SkyMarshal · on Oct 5, 2023

Is there a particular mastodon server or set of servers that the engineering community is favoring? I know it technically doesn’t matter in a federated network, but curious anyway.

tristan957 · on Oct 5, 2023

I'm on fosstodon. floss.social is also big.

manp2 · on Oct 4, 2023

any resource for one to learn on vector search? any textbook or whitepaper recommendations?

I am learning lsh right now and find it fascinating

fzliu · on Oct 4, 2023

We have a "Vector Database 101" series that covers vector search and vector indexes as well: https://zilliz.com/learn/what-is-vector-database

I've been meaning to dive into SCaNN and DiskANN as well, but haven't gotten around to it yet.

swyx · on Oct 5, 2023

> I've been meaning to dive into SCaNN and DiskANN as well, but haven't gotten around to it yet.

quick TLDR on both vs HNSW?

ashu1461 · on Oct 5, 2023

any ideas what do cloud providers like pinecone user underneath ?

gk1 · on Oct 5, 2023

I'm from Pinecone.
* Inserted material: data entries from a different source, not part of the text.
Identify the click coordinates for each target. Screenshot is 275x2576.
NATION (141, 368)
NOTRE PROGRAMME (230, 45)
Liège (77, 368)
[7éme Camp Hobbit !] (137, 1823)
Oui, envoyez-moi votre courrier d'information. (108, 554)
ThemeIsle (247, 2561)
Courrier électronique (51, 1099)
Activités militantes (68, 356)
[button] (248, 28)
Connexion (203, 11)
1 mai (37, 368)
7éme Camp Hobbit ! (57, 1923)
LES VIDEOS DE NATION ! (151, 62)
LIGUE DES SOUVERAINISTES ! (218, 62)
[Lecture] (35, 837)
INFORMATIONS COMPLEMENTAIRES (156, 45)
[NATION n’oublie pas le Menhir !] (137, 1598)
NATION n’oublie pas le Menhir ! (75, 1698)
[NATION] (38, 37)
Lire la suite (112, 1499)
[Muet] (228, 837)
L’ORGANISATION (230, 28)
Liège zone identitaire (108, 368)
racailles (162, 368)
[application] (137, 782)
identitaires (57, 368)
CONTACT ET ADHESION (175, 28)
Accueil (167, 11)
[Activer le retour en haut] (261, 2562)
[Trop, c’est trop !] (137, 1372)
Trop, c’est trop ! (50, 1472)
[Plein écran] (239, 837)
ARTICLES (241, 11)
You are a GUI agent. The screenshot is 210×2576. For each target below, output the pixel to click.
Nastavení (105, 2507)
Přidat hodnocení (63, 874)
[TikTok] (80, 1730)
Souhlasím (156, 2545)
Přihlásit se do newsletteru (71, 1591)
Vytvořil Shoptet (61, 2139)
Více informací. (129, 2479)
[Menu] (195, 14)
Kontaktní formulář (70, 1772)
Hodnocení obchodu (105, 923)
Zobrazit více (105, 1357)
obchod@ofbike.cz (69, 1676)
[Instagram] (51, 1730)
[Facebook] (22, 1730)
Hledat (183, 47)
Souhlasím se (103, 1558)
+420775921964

We use proprietary indexes. We could've used HNSW but decided the high memory consumption (ie, costly at scale) and slow index updates (ie, data gets stale) won't cut it for production use cases.

eskimo87 · on Oct 5, 2023

Oh I read a lot of HNSW stuff on your/Pinecone blog series. (Great learning resource btw, well done!) So I assumed you were using HNSW already. It's a news to me that you don't use it.

fzliu · on Oct 4, 2023

Shameless self-plug for milvus-lite:

   $ pip install milvus
   $ python
   >>> import milvus
   >>> milvus.start()

m00x · on Oct 4, 2023

Gonna add some information here since this isn't very descriptive.

milvus-lite is a bit like sqlite where it runs in-process. Here are some scenarios you'd want to use it in:

- You want to use Milvus directly without having it installed using Milvus - Operator, Helm, or Docker Compose etc. - You do not want to launch any virtual machines or containers while you are using Milvus. - You want to embed Milvus features in your Python applications.